Public transportation is not just for established residents in a particular community; it can also be used by new residents as they integrate into the neighborhood. Moving to a new city can be a headache, and having good public transportation eases those transitions for many, including pharmacist Michael Hilden. Although he currently lives in Grand Rapids, Michael moved from the Flint area, to Ann Arbor, and then to Big Rapids while receiving his education. And looking back, starting to ride public transportation was deeply impactful for Michael in multiple ways.
During his undergraduate studies, the Ann Arbor bus system supported Michael’s transition into his new environment.

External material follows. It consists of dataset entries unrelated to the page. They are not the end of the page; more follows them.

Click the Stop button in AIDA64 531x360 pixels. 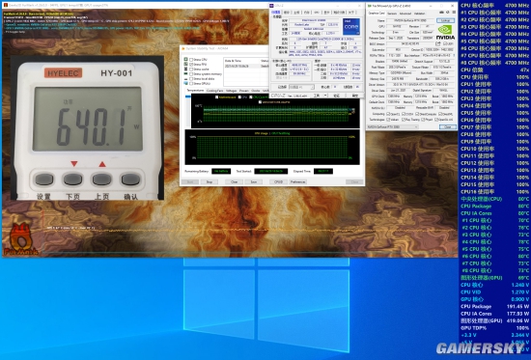(210, 182)
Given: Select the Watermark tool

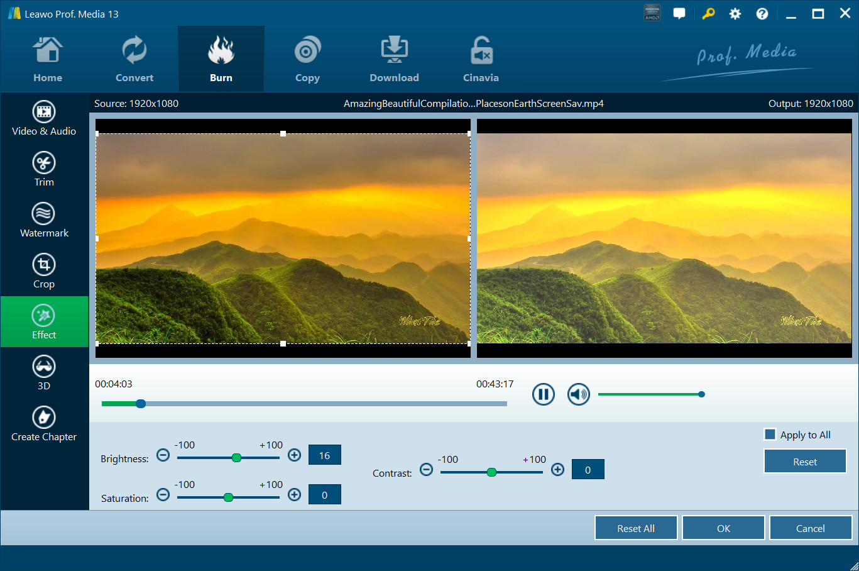Looking at the screenshot, I should (x=43, y=220).
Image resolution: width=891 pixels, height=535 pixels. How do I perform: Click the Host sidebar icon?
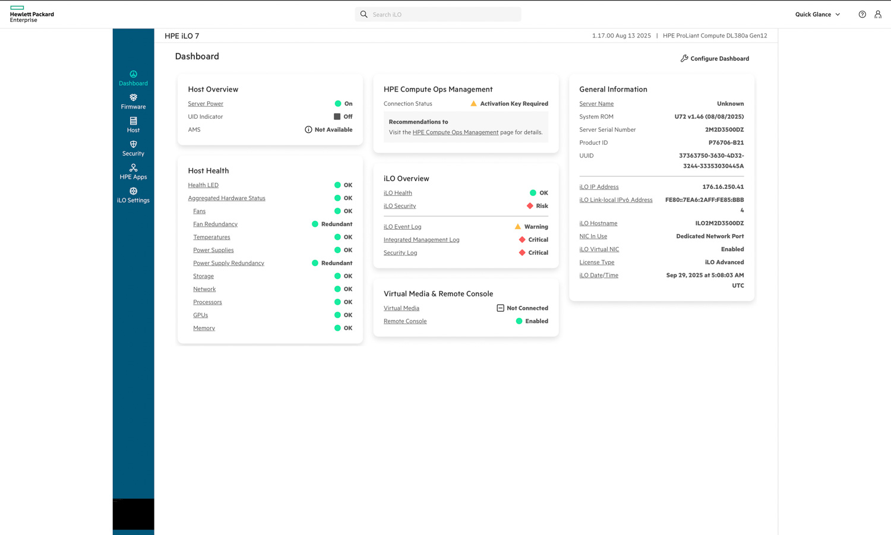point(133,125)
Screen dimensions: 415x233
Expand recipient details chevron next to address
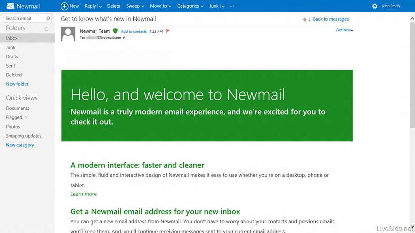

Riding also changed his perceptions of public transportation altogether. “Before riding, I didn’t have the same mind for transit or urbanism as I do now,” he elaborates. In many ways, accessing public transportation was transformative for younger Michael.
While growing up in the Flint area Michael was “entirely car dependent,” but once he relocated to Ann Arbor to attend the University of Michigan, he was in for a transportation shock. “The bus was the only way I had to get anywhere,” Michael reflects, stating that he had to use the AATA (Ann Arbor Transit Authority) buses “extensively.”
Now that he lives in Grand Rapids Michael uses the bus less frequently, but still maintains ridership. He regards the RAPID bus system as “fairly dependable,” yet the long wait times prevent him from riding often. “Headways there are often 30 minutes or more,” he explains, “so it can be pretty inconvenient to use.” Still, Michael is grateful he has another urban bus system to call upon, especially when messy winter weather turns the corner.
“Before riding, I didn’t have the same mind for transit or urbanism as I do now.”
Michael claims that riding the bus has impacted how he understands his professional role as a pharmacist, and has led him to become more of a transportation advocate. One influential mentor once told Michael: “It is not only the pharmacist’s job to make sure patients are on the right drug at the right dose for the right reason, but also to make sure (in consultation with their care provider) that they are not taking medications which may be unnecessary.” Michael believes that making some medications unnecessary can be accomplished through healthier lifestyle choices (of which using public transportation is one), but that evidence for this approach is often overlooked by healthcare providers.
“If there were 15-minute headways, I would choose transit every time.”
“The roles of pharmacist and advocate intersect here,” Michael explains, as “the journey to and from a bus stop promotes walking,” which means getting people to their destination “in a healthier fashion.” Michael suggests that just walking to the bus stop may even be enough physical activity to lower an individual’s risk of heart disease and type 2 diabetes.
In all, taking the step onto the Ann Arbor bus not only got Michael around campus, it also expanded his understanding of transit as a policy and equity issue. He acknowledges the “huge funding challenges” providers face, and wants to advocate for better service in his community. “If there were 15-minute headways, I would choose transit every time,” he remarks. Michael’s story emphasizes how public transportation is welcoming to all, and how that first bus ride is sometimes the most important.